**WHAT TO DO:**
Go through the entries below and collect each line with the string "modeling" in it.

**RECORDS TO PROCESS:**

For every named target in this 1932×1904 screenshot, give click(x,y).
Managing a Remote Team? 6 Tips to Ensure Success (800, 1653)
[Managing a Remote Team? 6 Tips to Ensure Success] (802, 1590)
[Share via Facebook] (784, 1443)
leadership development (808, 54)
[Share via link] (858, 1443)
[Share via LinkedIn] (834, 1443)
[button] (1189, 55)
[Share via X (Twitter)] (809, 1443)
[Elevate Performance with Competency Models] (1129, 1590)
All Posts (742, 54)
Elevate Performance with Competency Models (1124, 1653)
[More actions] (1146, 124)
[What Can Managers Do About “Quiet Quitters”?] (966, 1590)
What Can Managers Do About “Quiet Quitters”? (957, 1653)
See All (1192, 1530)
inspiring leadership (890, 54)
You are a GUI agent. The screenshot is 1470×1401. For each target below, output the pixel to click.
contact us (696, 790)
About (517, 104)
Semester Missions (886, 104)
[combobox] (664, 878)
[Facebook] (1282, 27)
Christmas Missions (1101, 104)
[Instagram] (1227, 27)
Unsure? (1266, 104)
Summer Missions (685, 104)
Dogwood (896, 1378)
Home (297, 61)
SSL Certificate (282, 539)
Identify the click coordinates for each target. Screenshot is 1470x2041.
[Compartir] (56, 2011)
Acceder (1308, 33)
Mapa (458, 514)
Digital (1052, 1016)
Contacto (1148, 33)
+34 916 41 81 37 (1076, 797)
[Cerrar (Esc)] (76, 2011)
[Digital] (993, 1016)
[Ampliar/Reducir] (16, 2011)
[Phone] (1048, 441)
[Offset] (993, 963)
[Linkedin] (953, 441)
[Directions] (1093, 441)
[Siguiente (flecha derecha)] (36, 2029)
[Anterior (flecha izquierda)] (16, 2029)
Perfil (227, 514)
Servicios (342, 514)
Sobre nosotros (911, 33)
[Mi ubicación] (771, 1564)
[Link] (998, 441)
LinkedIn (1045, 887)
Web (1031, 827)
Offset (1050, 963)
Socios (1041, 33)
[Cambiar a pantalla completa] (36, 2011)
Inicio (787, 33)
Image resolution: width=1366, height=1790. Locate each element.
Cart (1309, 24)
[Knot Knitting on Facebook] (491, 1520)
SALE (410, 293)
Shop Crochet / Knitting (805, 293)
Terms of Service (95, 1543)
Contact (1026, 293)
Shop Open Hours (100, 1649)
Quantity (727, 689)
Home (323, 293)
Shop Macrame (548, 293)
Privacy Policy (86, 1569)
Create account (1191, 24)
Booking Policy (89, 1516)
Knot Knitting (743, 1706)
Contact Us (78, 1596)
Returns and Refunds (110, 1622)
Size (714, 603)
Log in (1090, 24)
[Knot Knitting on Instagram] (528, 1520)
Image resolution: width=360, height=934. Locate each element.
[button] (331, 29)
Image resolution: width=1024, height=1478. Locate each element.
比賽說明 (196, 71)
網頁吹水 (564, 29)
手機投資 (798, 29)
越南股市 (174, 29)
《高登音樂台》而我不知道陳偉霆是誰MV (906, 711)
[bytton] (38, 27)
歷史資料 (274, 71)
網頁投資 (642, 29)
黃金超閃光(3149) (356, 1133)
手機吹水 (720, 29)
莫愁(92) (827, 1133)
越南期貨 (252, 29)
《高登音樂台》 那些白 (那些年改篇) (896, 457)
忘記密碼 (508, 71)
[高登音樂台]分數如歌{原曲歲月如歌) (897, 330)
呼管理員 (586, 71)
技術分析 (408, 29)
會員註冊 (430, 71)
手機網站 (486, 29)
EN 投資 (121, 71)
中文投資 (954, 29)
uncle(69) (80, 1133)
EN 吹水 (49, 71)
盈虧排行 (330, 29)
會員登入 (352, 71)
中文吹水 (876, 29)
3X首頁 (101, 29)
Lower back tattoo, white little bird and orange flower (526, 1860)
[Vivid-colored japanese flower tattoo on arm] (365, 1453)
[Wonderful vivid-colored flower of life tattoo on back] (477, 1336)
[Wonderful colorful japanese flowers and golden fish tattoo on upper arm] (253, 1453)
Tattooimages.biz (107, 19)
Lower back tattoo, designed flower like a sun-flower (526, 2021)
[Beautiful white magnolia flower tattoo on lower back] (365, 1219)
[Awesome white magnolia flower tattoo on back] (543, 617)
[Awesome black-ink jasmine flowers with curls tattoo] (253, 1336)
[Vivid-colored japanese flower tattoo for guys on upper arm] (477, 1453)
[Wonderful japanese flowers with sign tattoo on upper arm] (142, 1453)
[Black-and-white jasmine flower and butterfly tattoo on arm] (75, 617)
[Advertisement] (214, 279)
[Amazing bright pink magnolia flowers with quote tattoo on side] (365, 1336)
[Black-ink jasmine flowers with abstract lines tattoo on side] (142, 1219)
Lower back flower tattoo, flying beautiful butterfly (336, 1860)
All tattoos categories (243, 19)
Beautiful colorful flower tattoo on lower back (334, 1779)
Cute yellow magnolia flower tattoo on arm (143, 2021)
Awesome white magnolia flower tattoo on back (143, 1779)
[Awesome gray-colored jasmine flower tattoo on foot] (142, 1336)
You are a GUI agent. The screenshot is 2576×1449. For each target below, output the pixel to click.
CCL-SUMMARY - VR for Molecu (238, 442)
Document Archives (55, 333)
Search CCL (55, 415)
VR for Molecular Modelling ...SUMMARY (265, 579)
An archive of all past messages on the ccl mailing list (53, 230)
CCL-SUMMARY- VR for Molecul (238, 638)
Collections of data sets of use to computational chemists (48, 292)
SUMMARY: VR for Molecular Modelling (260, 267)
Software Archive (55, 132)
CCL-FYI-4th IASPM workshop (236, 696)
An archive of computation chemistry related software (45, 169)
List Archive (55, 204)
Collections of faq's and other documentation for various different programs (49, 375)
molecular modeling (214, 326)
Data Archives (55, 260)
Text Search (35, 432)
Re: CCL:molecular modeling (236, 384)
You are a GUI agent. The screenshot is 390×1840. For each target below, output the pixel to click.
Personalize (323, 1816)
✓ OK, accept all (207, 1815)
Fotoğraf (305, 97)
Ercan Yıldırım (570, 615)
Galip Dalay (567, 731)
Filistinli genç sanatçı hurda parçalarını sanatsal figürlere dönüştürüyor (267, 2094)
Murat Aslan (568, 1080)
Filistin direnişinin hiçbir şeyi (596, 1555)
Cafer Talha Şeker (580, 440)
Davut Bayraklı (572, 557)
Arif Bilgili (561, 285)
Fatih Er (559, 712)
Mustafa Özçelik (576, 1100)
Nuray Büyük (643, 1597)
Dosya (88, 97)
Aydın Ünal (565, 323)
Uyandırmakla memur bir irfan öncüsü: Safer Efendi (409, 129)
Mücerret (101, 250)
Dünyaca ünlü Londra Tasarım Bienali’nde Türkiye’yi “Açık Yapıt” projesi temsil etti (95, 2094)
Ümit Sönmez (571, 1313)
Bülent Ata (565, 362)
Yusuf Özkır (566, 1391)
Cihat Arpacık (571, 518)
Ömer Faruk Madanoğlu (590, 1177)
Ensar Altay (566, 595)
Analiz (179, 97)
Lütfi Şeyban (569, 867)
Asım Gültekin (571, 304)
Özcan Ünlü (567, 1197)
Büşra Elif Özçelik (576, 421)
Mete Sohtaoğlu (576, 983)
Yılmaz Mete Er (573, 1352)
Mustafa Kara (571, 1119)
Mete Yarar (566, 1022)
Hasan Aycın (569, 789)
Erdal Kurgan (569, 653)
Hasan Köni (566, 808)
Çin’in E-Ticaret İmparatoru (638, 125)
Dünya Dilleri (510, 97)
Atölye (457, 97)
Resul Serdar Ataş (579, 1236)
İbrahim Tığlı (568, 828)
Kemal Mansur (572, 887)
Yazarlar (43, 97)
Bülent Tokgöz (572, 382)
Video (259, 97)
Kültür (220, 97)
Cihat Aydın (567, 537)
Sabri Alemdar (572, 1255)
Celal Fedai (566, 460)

**ANSWER TO THE EXERCISE:**
molecular modeling (214, 326)
Re: CCL:molecular modeling (236, 384)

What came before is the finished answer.